CAIC charts course to address economic partnership agreement

Bruce Golding

Three Caribbean Community (Caricom) countries, Jamaica, Barbados and Trinidad and Tobago are moving ahead with the setting up of local Economic Partnership Agreement (EPA) implementation units aimed at assisting Cariforum countries to capitalize on funding avenues which are expected to be made available by the European Union but Guyana’s is not far advanced.

Jamaica’s Prime Minister Bruce Golding
Jamaica’s Prime Minister Bruce Golding

Stabroek Business has learnt that Jamaica, a vocal regional advocate of the EPA, has already completed the setting up of its monitoring unit which works out of the Office of the Prime Minister.

The local EPA units will also be responsible for the dissemination of information to the various groups in their respective countries that may be seeking to take advantage of opportunities that may arise within the framework of the EPA.

Late last month Caribbean Association of Industry and Commerce (CAIC) officials met in Jamaica where they announced that the CAIC will set up an EPA Implementation Committee. This committee will be responsible for monitoring the compliance of signatories to the EPA with the provisions of the agreement, assessing the effectiveness of the implementation of the measures and policies agreed upon under the EPA, providing a plausible indication of the degree to which the EPA impacts on trade and development and identifying reasons why some desired impacts may not materialise.
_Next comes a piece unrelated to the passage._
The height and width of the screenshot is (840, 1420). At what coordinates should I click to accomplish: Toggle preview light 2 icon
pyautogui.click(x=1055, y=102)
Stabroek Business has seen a copy of the report issued at the conclusion of the Jamaica meeting, which said that its primary purpose was to enhance the regional private sector’s understanding as to how and when the provisions of the EPA will be implemented and the various ways in which they may take advantage of those provisions. The report said that the meeting had enabled the Caribbean private sector to discuss key issues surrounding their implementation of the EPA with officials from the European Union, European funding agencies and the EPA implementing bodies within Cariforum.

Prime Minister Bruce Golding, who addressed the Kingston forum, said Cariforum members ought to capitalise on the new opportunities that have been made available for the export of services from the region to Europe. He said opportunities for the export of services afforded the region a chance to capitalise on its intellectual assets through the development of its creative industries. Golding said the region had reached a point where its ability to grow economically was dependent on its capacity to export both goods and services outside of the region rather than “simply trading among ourselves”.

With both public and private sector postures towards the EPA being seemingly influenced by President Bharrat Jagdeo’s well-publicised opposition to the agreement in its present form, this newspaper understands that progress in preparations for the advent of the EPA evidenced elsewhere in the region is not matched here in Georgetown.

Stabroek Business has learnt that Guyana was not represented at the CAIC meeting in Jamaica for “logistical reasons” and that no local EPA unit comparable to that already established in Jamaica and in the process of being set up in Barbados and Trinidad and Tobago, is likely to materialise here quickly. However, an informed source told Stabroek Business that a public/private sector group tasked with similar functions is likely to be set up in due course.

A key area of concern during the discussion on services was that the current arrangements for securing the Schengen visa (which allows for free movement across borders among fifteen European and Scandinavian countries) might place regional service providers in a disadvantageous position compared to their European counterparts who have visa free access to the Caribbean.

Meanwhile the meeting’s deliberations on services also recommended the documentation of service exporting attempts, including barriers and other obstacles faced by regional service exporters. The outcome of the deliberations in Jamaica underscored the importance of the role of the regional private sector in the EPA implementation process. “As the undisputed engine of economic growth and the main actor in the field of trade the private sector in the region will need to become more actively involved in the monitoring of the EPA implementation process throughout the Cariforum area,” the report said.